Presented by: Greg McKeon, Evan Weaver
Originally aired on May 15, 2022 @ 10:00 PM - 10:30 PM EDT
Building stateful edge applications has traditionally been a significant problem when developing serverless applications. However, that will no longer be the case.
In this Cloudflare TV segment, Evan Weaver, CTO, Fauna, and Greg McKeon, Distributed Data PM, Cloudflare, will discuss the newest ways to build stateful applications at the edge and how it will reinvent what's possible to build with serverless computing.
English
Developer Week
JAMstack
Transcript (Beta)
Hey, so I think we're live now. So thanks to Nick and Allie for a great segment before.
My name is Greg, PM for Distributed Data on the Workers Team here at Cloudflare.
And my guest today with me is Evan, who's the CTO at Fauna and a co -founder.
Hi, Evan. Good to see you. Thanks for being here. Yeah, thanks for having me.
Thanks for coming to talk about the new partnership between Fauna and Workers.
So I want to kind of give a little background on what Fauna is to start things off.
And I know the idea for Fauna came to you while you were actually working over at Twitter.
I think you were employee number 15, came on as like Director of Infrastructure.

Set task:
Continue the Cloudflare TV transcript on stateful edge applications from its last sentence, in the same conversational manner.

Source excerpt:
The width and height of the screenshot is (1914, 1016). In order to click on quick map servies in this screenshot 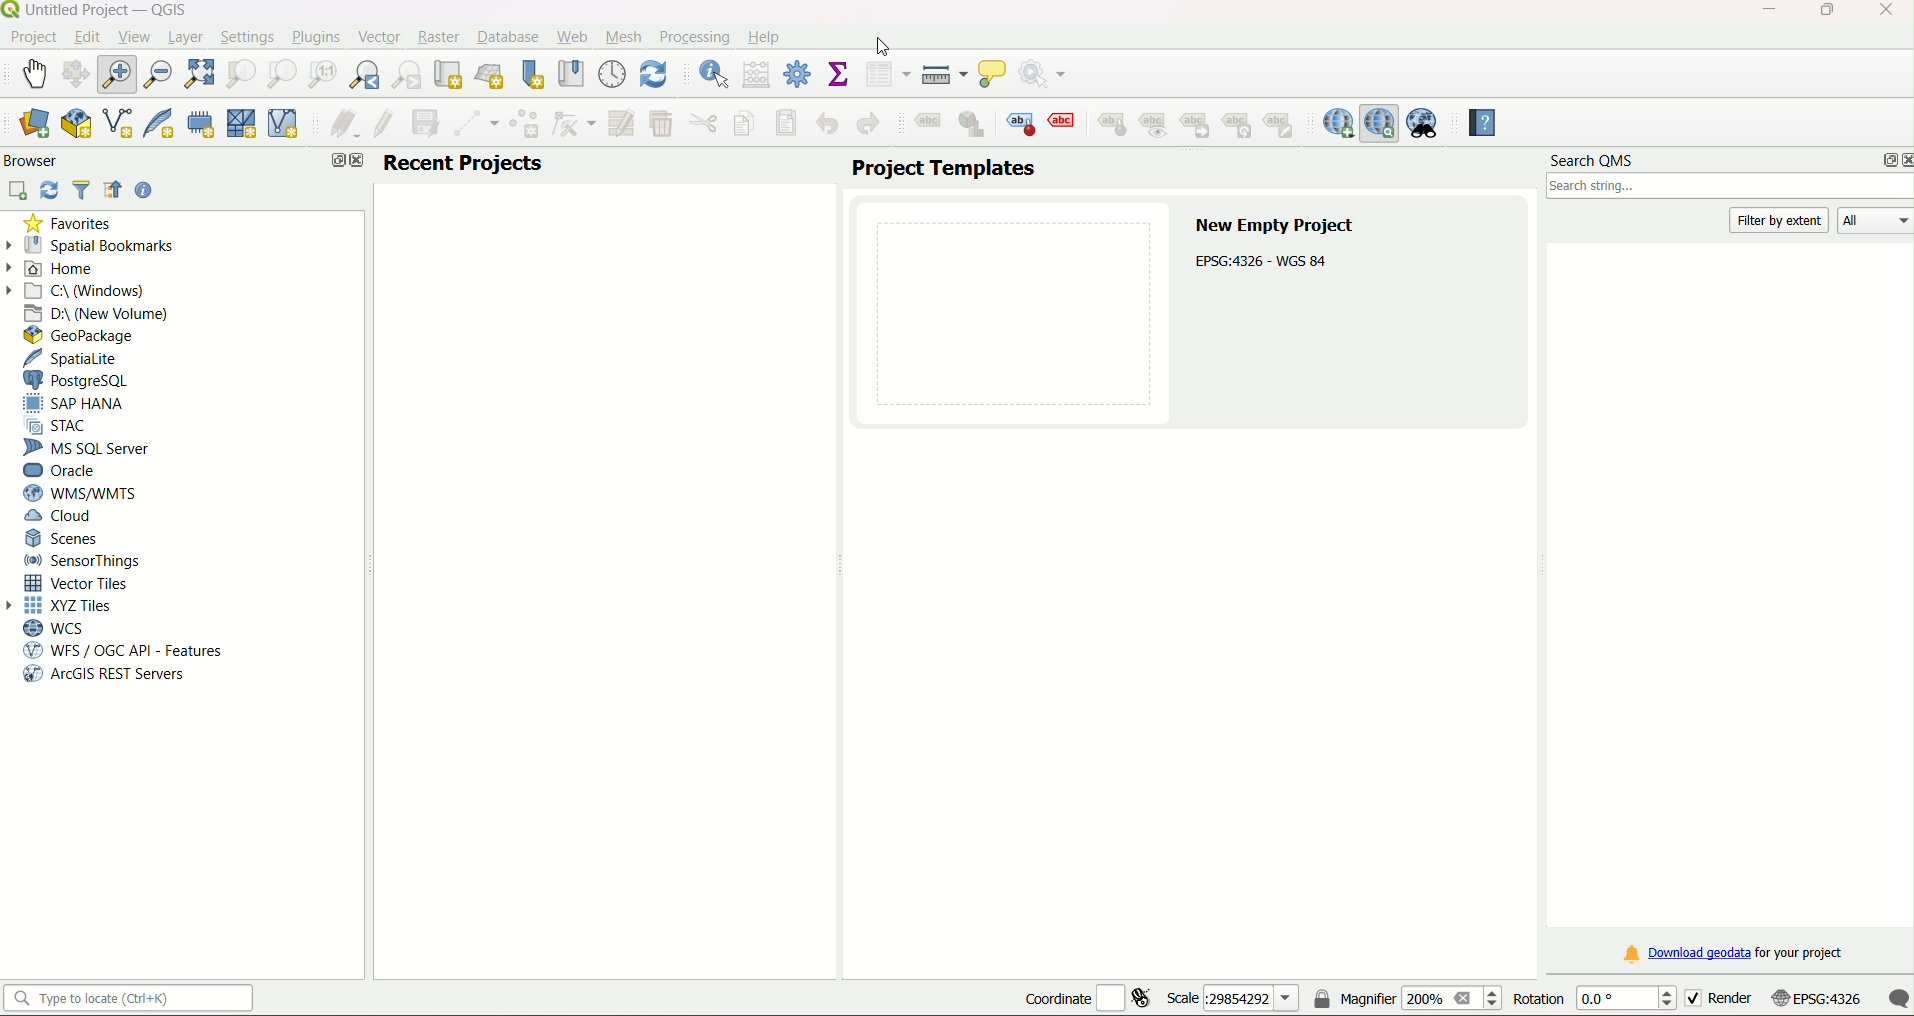, I will do `click(1337, 123)`.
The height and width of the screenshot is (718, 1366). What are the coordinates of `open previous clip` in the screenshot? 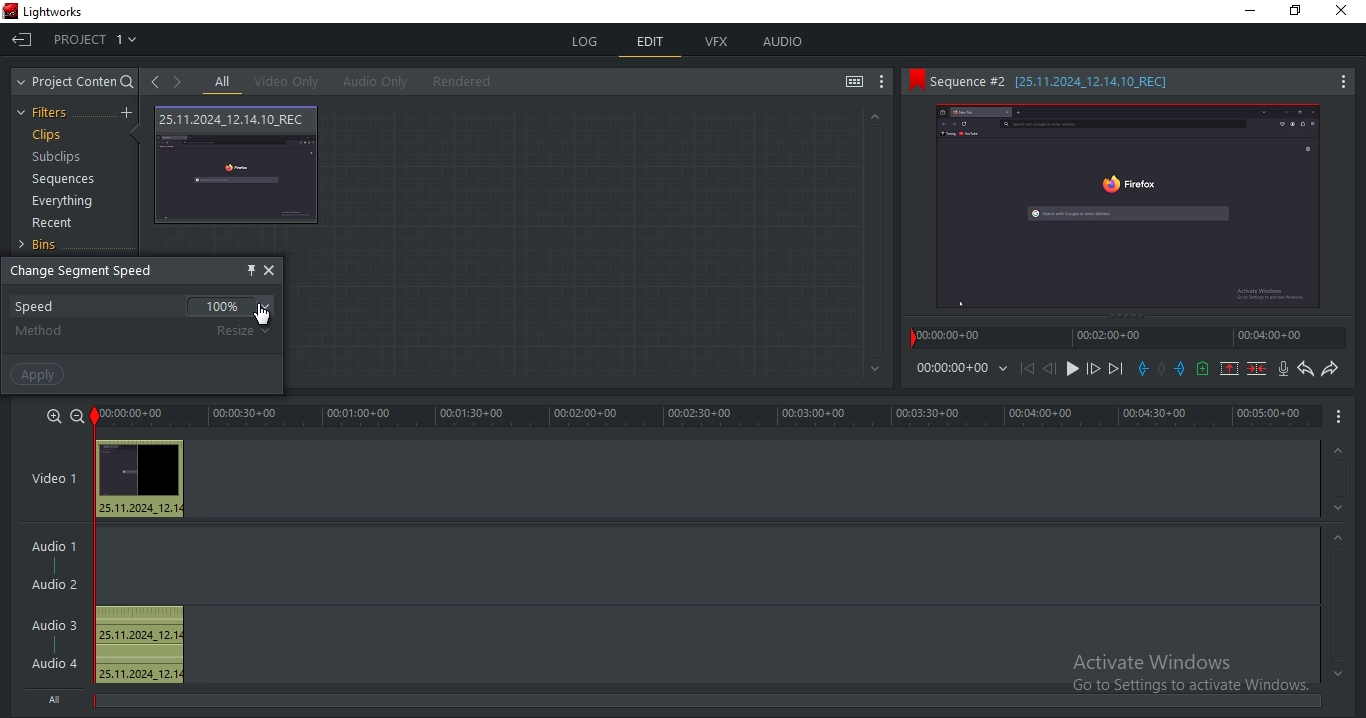 It's located at (155, 82).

Output of the task:
Is that right? Yeah, I worked at Twitter in 2008 through end of 2011.
So I was there for four years. And Fauna is a serverless data API, or like a sort of operational data fabric, you could say.
And it came out of our experience building the storage systems at Twitter.
Like you said, I ran what we called the software infrastructure team.
We built all the distributed storage for the core business objects.
That was tweets, timelines, user storage, image storage, the cache, the social graph, some other storage, I'm sure I forget.
But those are all point solutions.
We used off the shelf storage engines like NDB and Redis and Memcache and modified them and built sharding services in front of them.
Because we couldn't get anything off the shelf as a distributed data system overall that could really scale a product like Twitter.
Twitter didn't have any segmentation in the network.
It was a soft real time system. And there was nothing like it at the time.
But that meant these point solutions were very brittle. They weren't the kind of flexible thing that you can iterate on your product at scale.
And the desire to build a data system, which would let basically small teams like we were when I started at Twitter, build products for SaaS, for consumers, for IT, and scale them from small to large without having to re-architect, go all the way from two people in a garage to a global company.
There's just no product that could offer that.
We had the RDBMS, we had some NoSQL stuff like Cassandra and Mongo coming on the scene, but nothing even attempted to solve this sort of generic utility computing operational data problem.
And we started Fauna a while after leaving Twitter.
We did consulting for a while first. And then when we started the project, me and some of my former team from Twitter, it was before serverless even had a name.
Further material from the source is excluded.